» **やること**
以下の項目をすべて、一字一句変えずに書き写してください。画像は書き写しに含めないこと。

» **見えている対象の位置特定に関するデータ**
"""

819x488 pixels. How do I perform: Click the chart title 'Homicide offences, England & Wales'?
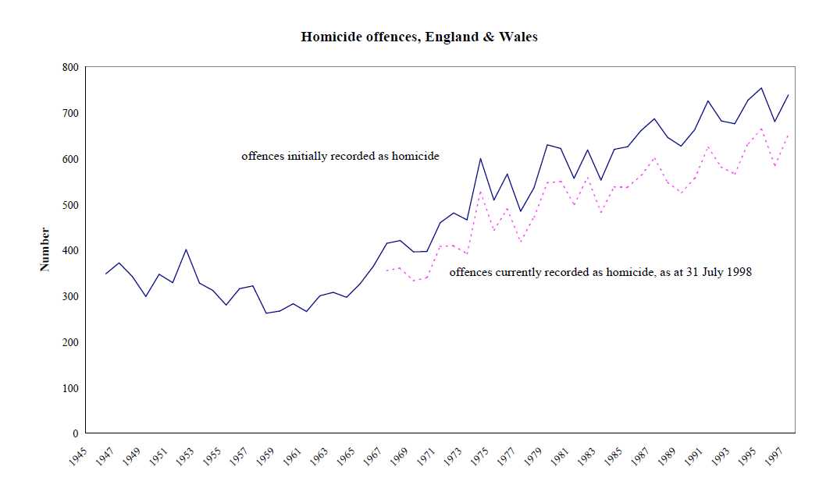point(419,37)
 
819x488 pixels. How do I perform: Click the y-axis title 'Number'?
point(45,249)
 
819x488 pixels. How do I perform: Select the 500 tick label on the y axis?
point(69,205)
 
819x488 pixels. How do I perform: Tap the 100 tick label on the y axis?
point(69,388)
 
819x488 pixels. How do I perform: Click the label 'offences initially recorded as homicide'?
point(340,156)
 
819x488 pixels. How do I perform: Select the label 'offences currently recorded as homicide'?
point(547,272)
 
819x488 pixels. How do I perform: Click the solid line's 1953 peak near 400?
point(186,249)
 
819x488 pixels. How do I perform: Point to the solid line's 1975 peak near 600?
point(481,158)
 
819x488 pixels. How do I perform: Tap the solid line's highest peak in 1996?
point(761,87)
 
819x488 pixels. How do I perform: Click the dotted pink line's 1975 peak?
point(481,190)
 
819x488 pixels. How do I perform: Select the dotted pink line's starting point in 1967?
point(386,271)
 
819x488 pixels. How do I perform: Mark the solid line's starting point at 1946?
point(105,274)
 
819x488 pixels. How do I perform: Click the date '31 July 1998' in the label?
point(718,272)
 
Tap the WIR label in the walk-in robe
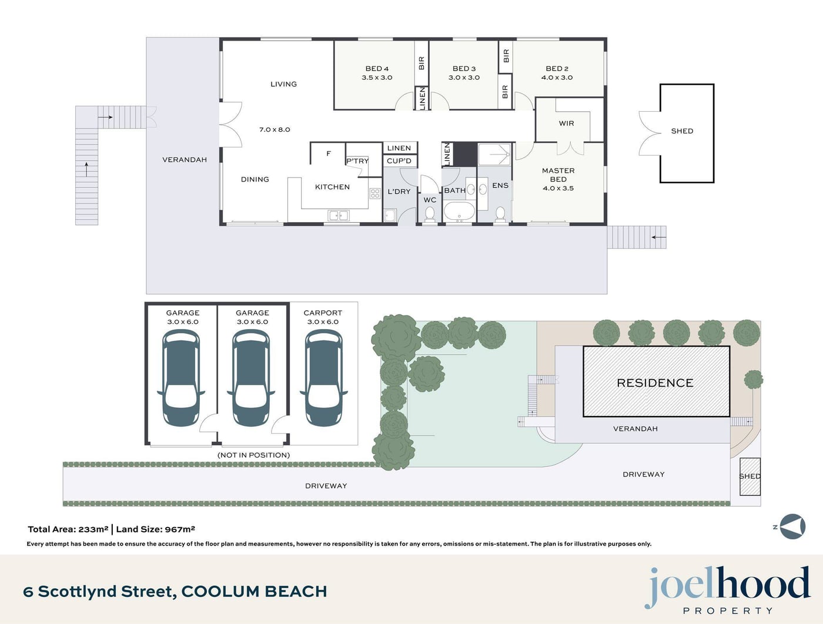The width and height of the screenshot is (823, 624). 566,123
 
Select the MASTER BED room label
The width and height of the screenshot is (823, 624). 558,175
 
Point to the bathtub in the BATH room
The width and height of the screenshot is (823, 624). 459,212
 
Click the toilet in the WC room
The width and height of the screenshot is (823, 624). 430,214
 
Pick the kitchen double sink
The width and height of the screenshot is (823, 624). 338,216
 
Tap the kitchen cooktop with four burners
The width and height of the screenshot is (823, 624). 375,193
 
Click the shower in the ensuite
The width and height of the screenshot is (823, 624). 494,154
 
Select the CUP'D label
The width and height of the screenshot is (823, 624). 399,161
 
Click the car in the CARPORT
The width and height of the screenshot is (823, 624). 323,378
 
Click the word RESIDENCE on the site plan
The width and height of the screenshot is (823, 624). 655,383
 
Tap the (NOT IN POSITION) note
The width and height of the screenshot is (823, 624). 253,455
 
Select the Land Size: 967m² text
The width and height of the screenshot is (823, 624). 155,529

"""

» **回答**
819x488 pixels. How do I perform: Click the chart title 'Homicide offences, England & Wales'?
point(419,37)
 
819x488 pixels. How do I perform: Click the y-axis title 'Number'?
point(45,249)
 
819x488 pixels. How do I perform: Select the 500 tick label on the y axis?
point(69,205)
 
819x488 pixels. How do I perform: Tap the 100 tick label on the y axis?
point(69,388)
 
819x488 pixels. How do I perform: Click the label 'offences initially recorded as homicide'?
point(340,156)
 
819x488 pixels. How do I perform: Select the label 'offences currently recorded as homicide'?
point(547,272)
 
819x488 pixels. How do I perform: Click the solid line's 1953 peak near 400?
point(186,249)
 
819x488 pixels. How do I perform: Point to the solid line's 1975 peak near 600?
point(481,158)
 
819x488 pixels. How do I perform: Tap the solid line's highest peak in 1996?
point(761,87)
 
819x488 pixels. How do I perform: Click the dotted pink line's 1975 peak?
point(481,190)
 
819x488 pixels. How do I perform: Select the dotted pink line's starting point in 1967?
point(386,271)
 
819x488 pixels. How do I perform: Mark the solid line's starting point at 1946?
point(105,274)
 
819x488 pixels. How do I perform: Click the date '31 July 1998' in the label?
point(718,272)
 
Tap the WIR label in the walk-in robe
The width and height of the screenshot is (823, 624). 566,123
 
Select the MASTER BED room label
The width and height of the screenshot is (823, 624). 558,175
 
Point to the bathtub in the BATH room
The width and height of the screenshot is (823, 624). 459,212
 
Click the toilet in the WC room
The width and height of the screenshot is (823, 624). 430,214
 
Pick the kitchen double sink
The width and height of the screenshot is (823, 624). 338,216
 
Tap the kitchen cooktop with four burners
The width and height of the screenshot is (823, 624). 375,193
 
Click the shower in the ensuite
The width and height of the screenshot is (823, 624). 494,154
 
Select the CUP'D label
The width and height of the screenshot is (823, 624). 399,161
 
Click the car in the CARPORT
The width and height of the screenshot is (823, 624). 323,378
 
Click the word RESIDENCE on the site plan
The width and height of the screenshot is (823, 624). 655,383
 
Tap the (NOT IN POSITION) note
The width and height of the screenshot is (823, 624). 253,455
 
Select the Land Size: 967m² text
The width and height of the screenshot is (823, 624). 155,529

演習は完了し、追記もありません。